──────── Text segment ────────

This omnibus nature can create a broader coalition of support among sometimes
conflicting interests for policies that, individually, might not survive the legislative
process. This same climate can also stir fierce competition for available funds. The 2002
farm bill contains ten separate titles:
Title I — Commodity Programs. The 2002 bill specifies direct payment and
production marketing loan levels for the 2002-2007 crops of wheat, feed grains, rice,
cotton, and oilseeds; ends peanut poundage quotas with compensation to holders, and
redesigns support to operate like that for other major row crops; continues import quotas
and price support loans for sugar; nominally limits many crop payments to $360,000 per
person per year; and supplements a reauthorized milk price support program (through
surplus dairy purchases) with “income loss” payments.

────────

* [Problems and tasks]
1. Summarize the passage on the 2002 farm bill in two sentences.
2. According to the passage on the 2002 farm bill, what is the nominal yearly limit on many crop payments per person?
3. Proceed with the passage on the 2002 farm bill, starting after its last sentence.
The listing that comes next is from a separate source.

──────── Excerpted records ────────

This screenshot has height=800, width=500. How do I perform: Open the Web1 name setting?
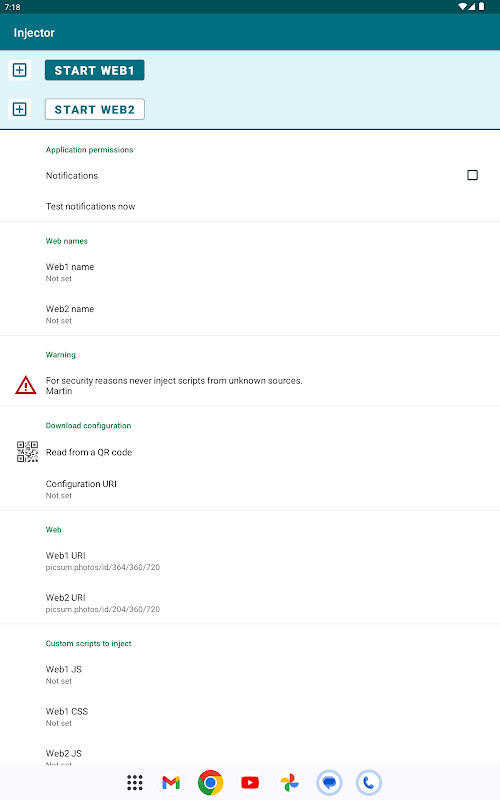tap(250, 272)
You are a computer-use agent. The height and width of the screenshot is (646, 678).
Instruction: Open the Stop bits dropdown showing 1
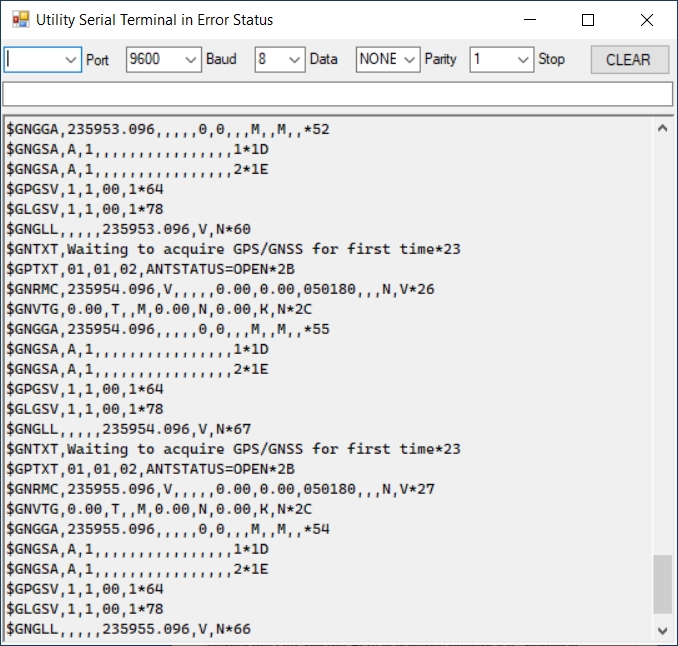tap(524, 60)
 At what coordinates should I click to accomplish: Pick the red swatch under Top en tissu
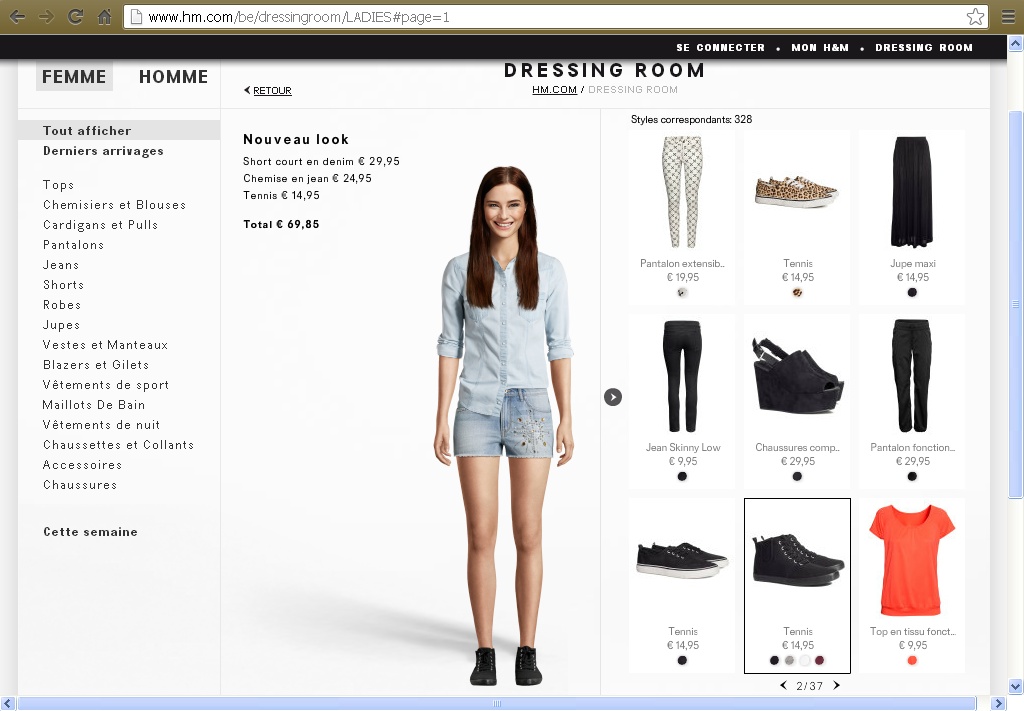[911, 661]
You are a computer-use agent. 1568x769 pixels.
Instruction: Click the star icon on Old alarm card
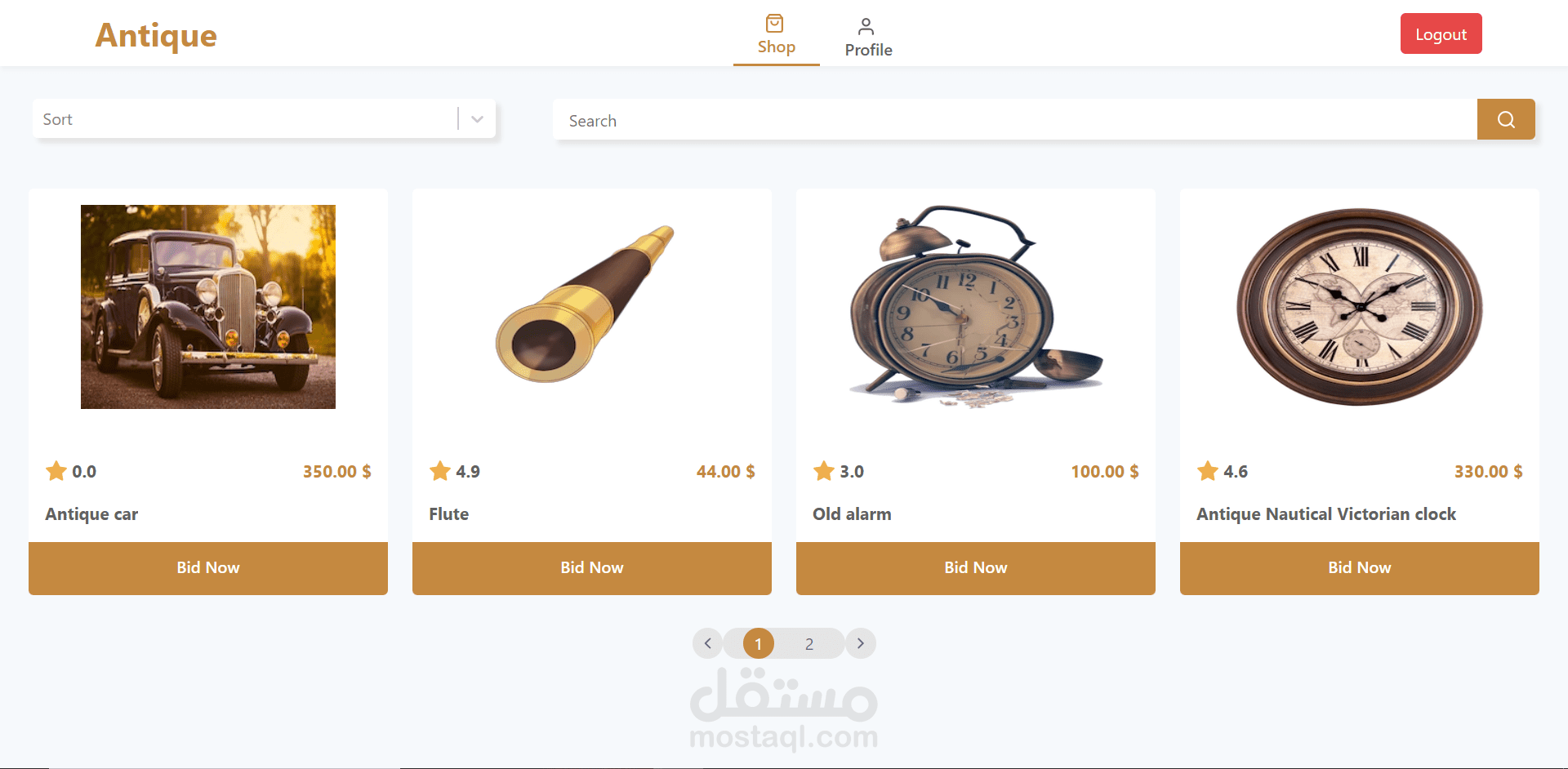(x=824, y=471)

────────
──────── Excerpted records ────────

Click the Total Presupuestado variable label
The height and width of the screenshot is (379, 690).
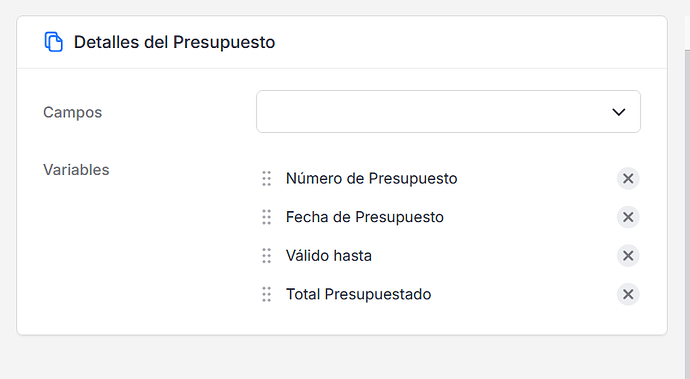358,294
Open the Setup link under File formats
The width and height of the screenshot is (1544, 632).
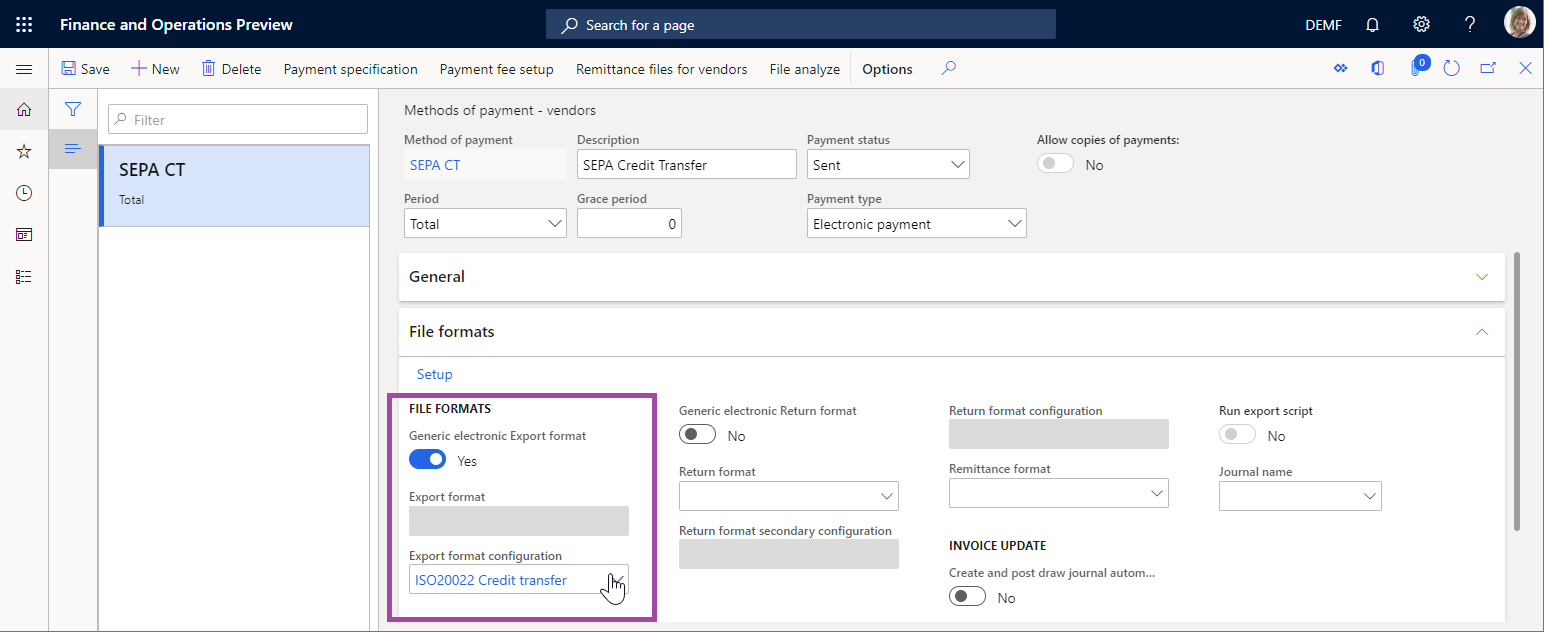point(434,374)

────────

* [Responses per task]
1. An omnibus bill can bring conflicting interests together behind policies that might fail on their own, but it can also set off fierce competition for funds. The 2002 farm bill has ten titles, and its first, on commodity programs, sets payment and loan levels for major crops, ends peanut poundage quotas with compensation, continues sugar supports, nominally caps many crop payments at $360,000 per person per year, and adds "income loss" payments to milk price support.

2. $360,000 per person per year.

3.
Title II — Conservation. The 2002 bill reauthorizes and expands several existing
conservation and environmental programs and creates several new ones, including a
grasslands reserve program and a conservation security program providing incentive
payments to farmers who adopt specified conservation practices on working lands.
Title III — Trade. The 2002 bill reauthorizes through FY2007 and amends USDA’s
foreign export promotion, credit, and subsidy programs and foreign food aid (P.L. 480),
and authorizes the International Food for Education and Child Nutrition Program.
Title IV — Nutrition Programs. The 2002 bill extends through FY2007 the food
stamp program, expanding some eligibility and benefit provisions; the emergency food
assistance program; nutrition assistance for Puerto Rico and American Samoa; the
commodity supplemental food program; and nutrition assistance on reservations.
Title V — Credit. The 2002 bill authorizes annual appropriations for USDA farm
lending programs (authorized by the Consolidated Farm and Rural Development Act)
through FY2007, and makes several changes in the privately owned and operated Farm
Credit System.
Title VI — Rural Development. The 2002 bill authorizes mandatory and
discretionary funding for a variety of new and existing programs, including value-added
agricultural market development grants, rural broadcast and broadband services, rural and
regional planning, water and sewer applications, the Rural Business Investment Program,
and Rural Strategic Investment Program.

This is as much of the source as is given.